▶ **Aufgabenstellung**: Führen Sie den Textauszug über den Widerruf einer Finanzierung im Anschluss an seinen letzten Satz fort.

┌─ Textauszug

I. Die Beklagte hat den Widerruf nicht anerkannt. In Ihrem Schreiben vom 25.04.2018 (Anlage K 6), mit dem sie den Eingang des Widerrufs bestätigt heißt es:
“Sehr geehrte Frau L., mit Bedauern haben wir den Widerruf ihrer Finanzierung zur Kenntnis genommen und an unseren Kooperationspartner weitergeleitet.
Damit wir Ihr Anliegen abschließend bearbeiten können, bitten wir Sie die Warenretoure oder Barzahlung mit dem Händler abzustimmen. Erst nach Erhalt einer Bestätigung durch den Händler, können wir die Rückabwicklung der Finanzierung veranlassen. Dies beinhaltet auch eine vollständige Rückzahlung von evtl. bereits geleisteten Ratenzahlungen.

└─
┌─ Datenauszug

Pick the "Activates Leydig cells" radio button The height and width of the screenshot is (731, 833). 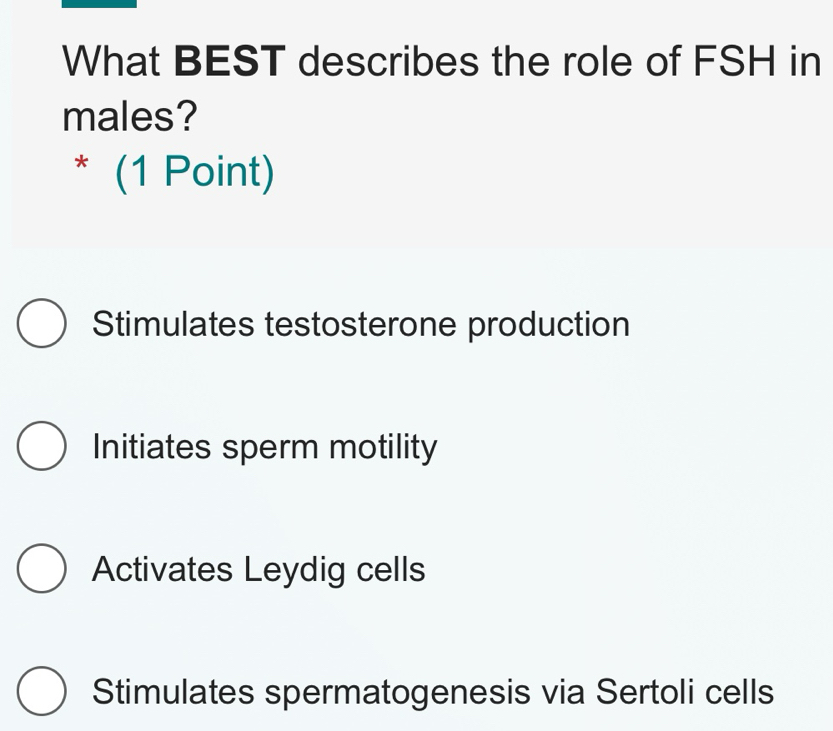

└─

▶ **Lösung**:
Sollte es sich hierbei um einen Irrtum handeln, reichen Sie uns bitte eine eigenhändig unterschriebene Erklärung über den Rücktritt von Ihrem Widerruf ein.“
Aus diesem Schreiben ergibt sich nach dessen objektiven Erklärungswert, dass die Beklagte den Widerruf noch nicht abschließend bearbeitet hatte und vorab bat, die Frage der Rückgabe der Ware bzw. deren anderweitige Bezahlung mit dem Händler zu klären. Erst wenn hierzu die Bestätigung durch den Händler vorliege, könne die Rückabwicklung der Finanzierung veranlasst werden. Die Beklagte zog sich also darauf zurück, dass die Warenrückgabe zunächst mit dem Verkäufer besprochen werden solle und sie selbst die Rückabwicklung der Finanzierung nach Erhalt einer entsprechenden Bestätigung des Händlers veranlassen werde. Daraus ergibt sich gerade nicht, dass die Beklagte den Widerruf zu ihren eigenen Lasten anerkannt hätte, sondern, dass sie erklärte, die Rückabwicklung zu veranlassen, wenn ihr eine entsprechende Bestätigung vorliege. Dass dies der Fall gewesen wäre, behauptet auch die Klägerin nicht.
I.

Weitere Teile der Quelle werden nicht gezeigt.